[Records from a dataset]
★ ★ ★ ★ ★
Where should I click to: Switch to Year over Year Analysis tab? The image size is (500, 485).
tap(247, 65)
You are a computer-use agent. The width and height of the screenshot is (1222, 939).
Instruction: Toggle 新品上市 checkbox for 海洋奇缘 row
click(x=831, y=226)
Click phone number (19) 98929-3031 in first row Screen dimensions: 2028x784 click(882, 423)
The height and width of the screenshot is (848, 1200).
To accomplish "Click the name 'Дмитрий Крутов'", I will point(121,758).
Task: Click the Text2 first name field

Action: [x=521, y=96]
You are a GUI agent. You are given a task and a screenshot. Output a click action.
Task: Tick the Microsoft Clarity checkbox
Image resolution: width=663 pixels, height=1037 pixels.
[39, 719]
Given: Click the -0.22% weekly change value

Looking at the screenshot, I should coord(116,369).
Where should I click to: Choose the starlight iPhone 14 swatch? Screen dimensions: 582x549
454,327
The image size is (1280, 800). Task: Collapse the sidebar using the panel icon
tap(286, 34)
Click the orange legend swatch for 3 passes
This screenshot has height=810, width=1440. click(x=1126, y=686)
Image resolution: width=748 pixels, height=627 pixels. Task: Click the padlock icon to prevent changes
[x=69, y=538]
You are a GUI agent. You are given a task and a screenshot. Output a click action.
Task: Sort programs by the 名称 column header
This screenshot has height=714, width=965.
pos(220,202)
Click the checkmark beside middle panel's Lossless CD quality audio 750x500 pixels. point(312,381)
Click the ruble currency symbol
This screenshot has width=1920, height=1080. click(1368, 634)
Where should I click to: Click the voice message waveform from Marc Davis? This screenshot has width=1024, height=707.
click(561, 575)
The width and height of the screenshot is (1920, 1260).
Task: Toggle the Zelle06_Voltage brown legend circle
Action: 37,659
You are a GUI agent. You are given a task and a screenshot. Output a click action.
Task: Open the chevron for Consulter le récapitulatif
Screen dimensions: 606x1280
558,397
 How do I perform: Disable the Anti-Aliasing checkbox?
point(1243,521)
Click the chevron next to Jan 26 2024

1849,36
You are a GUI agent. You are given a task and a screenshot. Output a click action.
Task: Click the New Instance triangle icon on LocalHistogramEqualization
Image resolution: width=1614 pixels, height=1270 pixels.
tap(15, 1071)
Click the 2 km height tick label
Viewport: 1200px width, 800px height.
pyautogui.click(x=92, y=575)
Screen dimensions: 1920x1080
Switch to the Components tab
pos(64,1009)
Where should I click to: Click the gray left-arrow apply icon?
★ ★ ★ ★ ★
◆ To be done:
Reproduce all of the material above word for word, keeping every line unchanged.

◆ Written solution:
Where should I click to: Switch to Year over Year Analysis tab? The image size is (500, 485).
tap(247, 65)
You are a computer-use agent. The width and height of the screenshot is (1222, 939).
Instruction: Toggle 新品上市 checkbox for 海洋奇缘 row
click(x=831, y=226)
Click phone number (19) 98929-3031 in first row Screen dimensions: 2028x784 click(882, 423)
The height and width of the screenshot is (848, 1200).
To accomplish "Click the name 'Дмитрий Крутов'", I will point(121,758).
Task: Click the Text2 first name field

Action: [x=521, y=96]
You are a GUI agent. You are given a task and a screenshot. Output a click action.
Task: Tick the Microsoft Clarity checkbox
Image resolution: width=663 pixels, height=1037 pixels.
[39, 719]
Given: Click the -0.22% weekly change value

Looking at the screenshot, I should coord(116,369).
Where should I click to: Choose the starlight iPhone 14 swatch? Screen dimensions: 582x549
454,327
The image size is (1280, 800). Task: Collapse the sidebar using the panel icon
tap(286, 34)
Click the orange legend swatch for 3 passes
This screenshot has height=810, width=1440. click(x=1126, y=686)
Image resolution: width=748 pixels, height=627 pixels. Task: Click the padlock icon to prevent changes
[x=69, y=538]
You are a GUI agent. You are given a task and a screenshot. Output a click action.
Task: Sort programs by the 名称 column header
This screenshot has height=714, width=965.
pos(220,202)
Click the checkmark beside middle panel's Lossless CD quality audio 750x500 pixels. point(312,381)
Click the ruble currency symbol
This screenshot has width=1920, height=1080. click(1368, 634)
Where should I click to: Click the voice message waveform from Marc Davis? This screenshot has width=1024, height=707.
click(561, 575)
The width and height of the screenshot is (1920, 1260).
Task: Toggle the Zelle06_Voltage brown legend circle
Action: 37,659
You are a GUI agent. You are given a task and a screenshot. Output a click action.
Task: Open the chevron for Consulter le récapitulatif
Screen dimensions: 606x1280
558,397
 How do I perform: Disable the Anti-Aliasing checkbox?
point(1243,521)
Click the chevron next to Jan 26 2024

1849,36
You are a GUI agent. You are given a task and a screenshot. Output a click action.
Task: Click the New Instance triangle icon on LocalHistogramEqualization
Image resolution: width=1614 pixels, height=1270 pixels.
tap(15, 1071)
Click the 2 km height tick label
Viewport: 1200px width, 800px height.
pyautogui.click(x=92, y=575)
Screen dimensions: 1920x1080
Switch to the Components tab
pos(64,1009)
Where should I click to: Click the gray left-arrow apply icon?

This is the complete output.